> **EXERCISE DATA**
▼

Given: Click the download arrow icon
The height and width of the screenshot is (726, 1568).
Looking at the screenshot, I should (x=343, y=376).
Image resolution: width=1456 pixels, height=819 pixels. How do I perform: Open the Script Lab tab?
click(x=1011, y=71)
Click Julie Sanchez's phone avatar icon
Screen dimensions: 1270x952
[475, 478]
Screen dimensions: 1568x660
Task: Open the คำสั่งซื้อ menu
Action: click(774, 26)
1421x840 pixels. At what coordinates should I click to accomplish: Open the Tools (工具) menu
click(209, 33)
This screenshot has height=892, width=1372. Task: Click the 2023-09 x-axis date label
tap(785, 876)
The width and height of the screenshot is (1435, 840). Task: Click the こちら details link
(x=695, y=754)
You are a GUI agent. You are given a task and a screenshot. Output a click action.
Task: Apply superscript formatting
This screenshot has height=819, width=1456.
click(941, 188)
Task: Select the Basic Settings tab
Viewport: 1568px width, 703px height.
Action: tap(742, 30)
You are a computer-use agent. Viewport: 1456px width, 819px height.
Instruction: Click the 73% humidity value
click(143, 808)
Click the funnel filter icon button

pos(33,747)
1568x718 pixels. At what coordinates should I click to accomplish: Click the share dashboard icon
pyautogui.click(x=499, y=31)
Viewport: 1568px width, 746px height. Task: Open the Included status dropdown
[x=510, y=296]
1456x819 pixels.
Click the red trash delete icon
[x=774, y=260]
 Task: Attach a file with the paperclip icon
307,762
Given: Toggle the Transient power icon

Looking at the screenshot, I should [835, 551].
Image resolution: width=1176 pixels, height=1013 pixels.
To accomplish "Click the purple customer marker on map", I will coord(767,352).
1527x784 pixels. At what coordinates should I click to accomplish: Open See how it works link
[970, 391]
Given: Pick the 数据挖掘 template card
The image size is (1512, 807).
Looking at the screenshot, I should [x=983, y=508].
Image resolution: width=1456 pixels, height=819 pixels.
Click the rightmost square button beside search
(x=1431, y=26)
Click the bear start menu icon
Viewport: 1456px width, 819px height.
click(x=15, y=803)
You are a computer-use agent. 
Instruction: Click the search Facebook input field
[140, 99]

▲

> **YOUR ASSIGNMENT**
Transcribe the records exactly as they appear.

> **RESULT BELOW**
Given: Click the download arrow icon
The height and width of the screenshot is (726, 1568).
Looking at the screenshot, I should (x=343, y=376).
Image resolution: width=1456 pixels, height=819 pixels. How do I perform: Open the Script Lab tab?
click(x=1011, y=71)
Click Julie Sanchez's phone avatar icon
Screen dimensions: 1270x952
[475, 478]
Screen dimensions: 1568x660
Task: Open the คำสั่งซื้อ menu
Action: click(774, 26)
1421x840 pixels. At what coordinates should I click to accomplish: Open the Tools (工具) menu
click(209, 33)
This screenshot has height=892, width=1372. Task: Click the 2023-09 x-axis date label
tap(785, 876)
The width and height of the screenshot is (1435, 840). Task: Click the こちら details link
(x=695, y=754)
You are a GUI agent. You are given a task and a screenshot. Output a click action.
Task: Apply superscript formatting
This screenshot has height=819, width=1456.
click(941, 188)
Task: Select the Basic Settings tab
Viewport: 1568px width, 703px height.
Action: tap(742, 30)
You are a computer-use agent. Viewport: 1456px width, 819px height.
Instruction: Click the 73% humidity value
click(143, 808)
Click the funnel filter icon button

pos(33,747)
1568x718 pixels. At what coordinates should I click to accomplish: Click the share dashboard icon
pyautogui.click(x=499, y=31)
Viewport: 1568px width, 746px height. Task: Open the Included status dropdown
[x=510, y=296]
1456x819 pixels.
Click the red trash delete icon
[x=774, y=260]
 Task: Attach a file with the paperclip icon
307,762
Given: Toggle the Transient power icon

Looking at the screenshot, I should [835, 551].
Image resolution: width=1176 pixels, height=1013 pixels.
To accomplish "Click the purple customer marker on map", I will coord(767,352).
1527x784 pixels. At what coordinates should I click to accomplish: Open See how it works link
[970, 391]
Given: Pick the 数据挖掘 template card
The image size is (1512, 807).
Looking at the screenshot, I should [x=983, y=508].
Image resolution: width=1456 pixels, height=819 pixels.
Click the rightmost square button beside search
(x=1431, y=26)
Click the bear start menu icon
Viewport: 1456px width, 819px height.
click(x=15, y=803)
You are a computer-use agent. 
Instruction: Click the search Facebook input field
[140, 99]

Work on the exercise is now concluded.